BNS Prottoy is a Type 056 stealth surface warfare guided missile corvette of Bangladesh Navy. She was built at Wuchang Shipyard of China. She is the second corvette of the class for the Bangladesh Navy. The ship has been serving the Bangladesh Navy since 2016.

==Service history==
BNS Prottoy was launched at Wuchang Shipyard, China on 30 December 2014. The ship was handed over to the Bangladesh Navy on 11 December 2015. She reached Chittagong, Bangladesh on 10 January 2016. On 19 March 2016, she was commissioned to Bangladesh Navy.

Due to inclement weather in the Bay of Bengal, six fishing trawlers of Bangladesh with 90 fishermen entered into Indian waters with their boats damaged. On 21 August 2016, BNS Prottoy and her sister ship BNS Shadhinota were sent to rescue them.

The ship participated in the Langkawi International Maritime and Aerospace Exhibition LIMA-2017 held between 22 and 25 March 2017. She left for Malaysia from Chittagong on 13 March 2017. On her way to Malaysia, she visited the port of Yangon in Myanmar from 15 to 18 March 2017. She visited the port of Phuket from 26 to 29 March 2017 on her way back home. She came back home on 1 April 2017.

BNS Prottoy took part in international fleet review arranged to celebrate 70th anniversary of People's Liberation Army Navy from 22 to 25 April 2019. She left Bangladesh for China on 29 March 2019. On the way to China, she visited the Lumut Port of Malaysia from 2 to 5 April 2019 and Saigon Port of Vietnam from 8 to 11 April 2019.

BNS Prottoy participated in Exercise Bongosagar-2020 and Coordinated Patrol (CORPAT)-2020, bilateral exercises with the Indian Navy held on 4 and 5 October 2020 in the northern Bay of Bengal region.

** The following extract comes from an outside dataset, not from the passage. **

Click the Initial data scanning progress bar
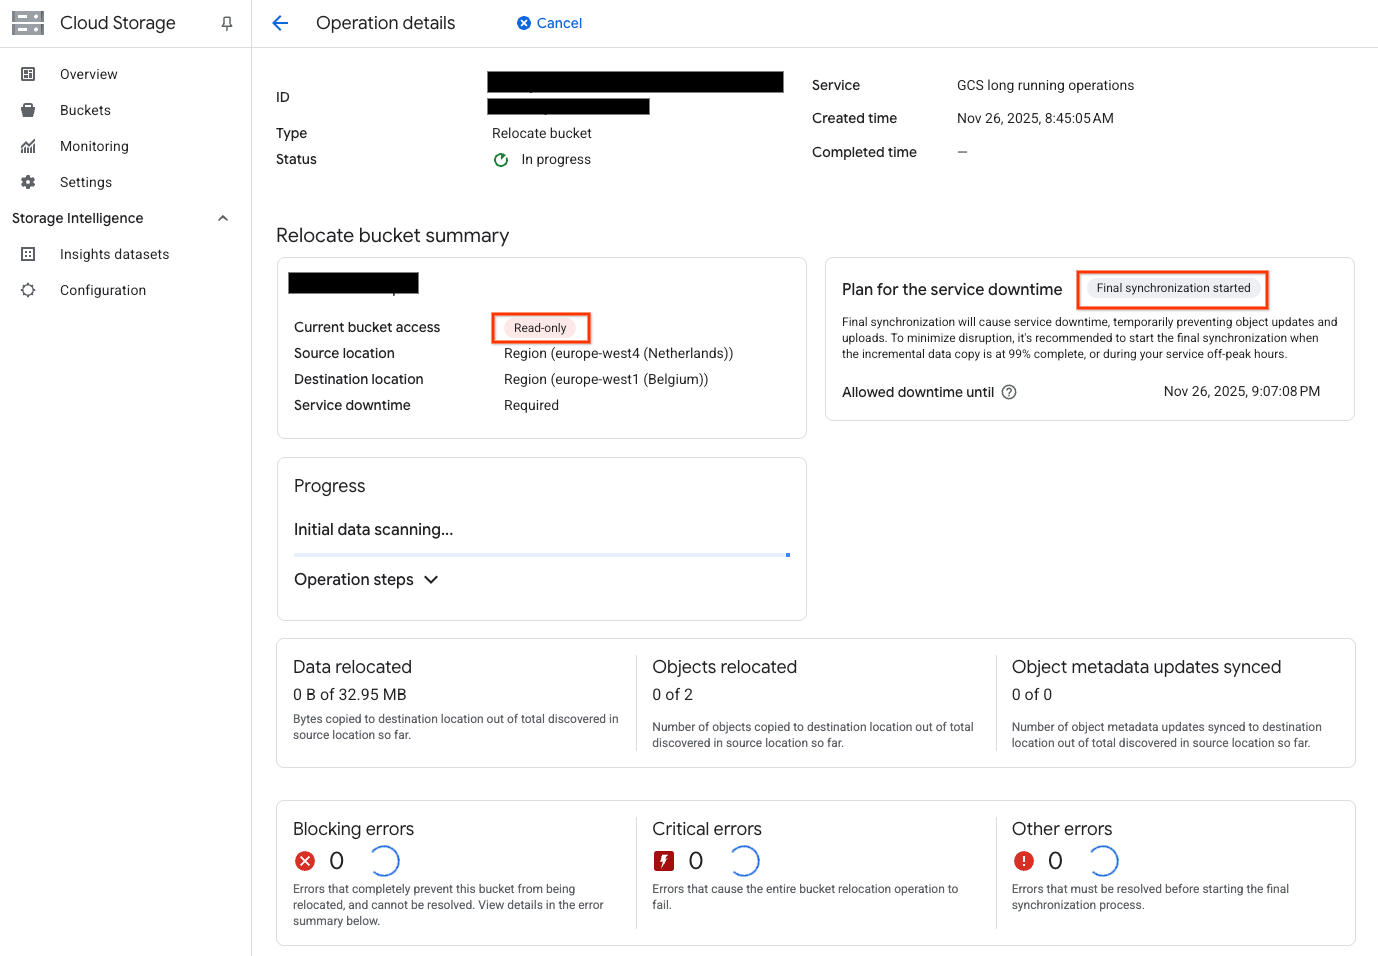Image resolution: width=1378 pixels, height=956 pixels. tap(541, 554)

BNS Prottoy left Chattogram on 6 February 2021 to take part in IDEX-2021 and Navy Defence Exhibition (NAVDEX)-2021, to be held in United Arab Emirates. En route to and from Abu Dhabi, she paid goodwill visits to the port of Mumbai in India.

==Design==
The ship is 90.1 m long, has a beam of 11.14 m and a draught of 3.37 m. With a displacement of 1,300 tonnes, she has a complement of 78 personnel including 60 sailors and 18 officers. She is propelled by two SEMT Pielstick 12PA6 diesel engines with a distance adjustable tail rotor which can provide enough power for her top speed of more than 25 kn. She has two power stations, former and rear and electricity supply works with one of the power station sunk. Compared to the traditional round bilge boat, the ship is designed with V type, having angle bending line at the bottom so that she can sail with high speed in rough sea states. However, the ship does not carry any type of sonars so she has limited anti-submarine warfare capabilities. As a result, she will act mainly as a surface warfare corvette. BNS Prottoy has a helicopter deck at her back which can support a medium size helicopter but she has no hangar.

===Electronics===
The ship uses SharpEye I-Band (X-band) and E/F-Band (S-band) radars from Kelvin Hughes with MantaDigital tactical display software. These radars are used for surface search and navigation purposes. They can be used for Helicopter control and recovery also. A low peak transmission power of these radars reduces the probability of intercept by ESM systems.

===Armaments===
The ship carries one H/PJ-26 76 mm main gun placed forward. Two 2-cell C-802A Anti-ship missiles are installed in the ship for anti surface operations. Two H/PJ-17 30 mm remote controlled gun turrets at amidship. For air defence, she carries an eight-cell FL-3000N launcher, which is the Chinese equivalent of RAM. The ship also carries two 6-cell Type-87 240mm ASW rocket launchers.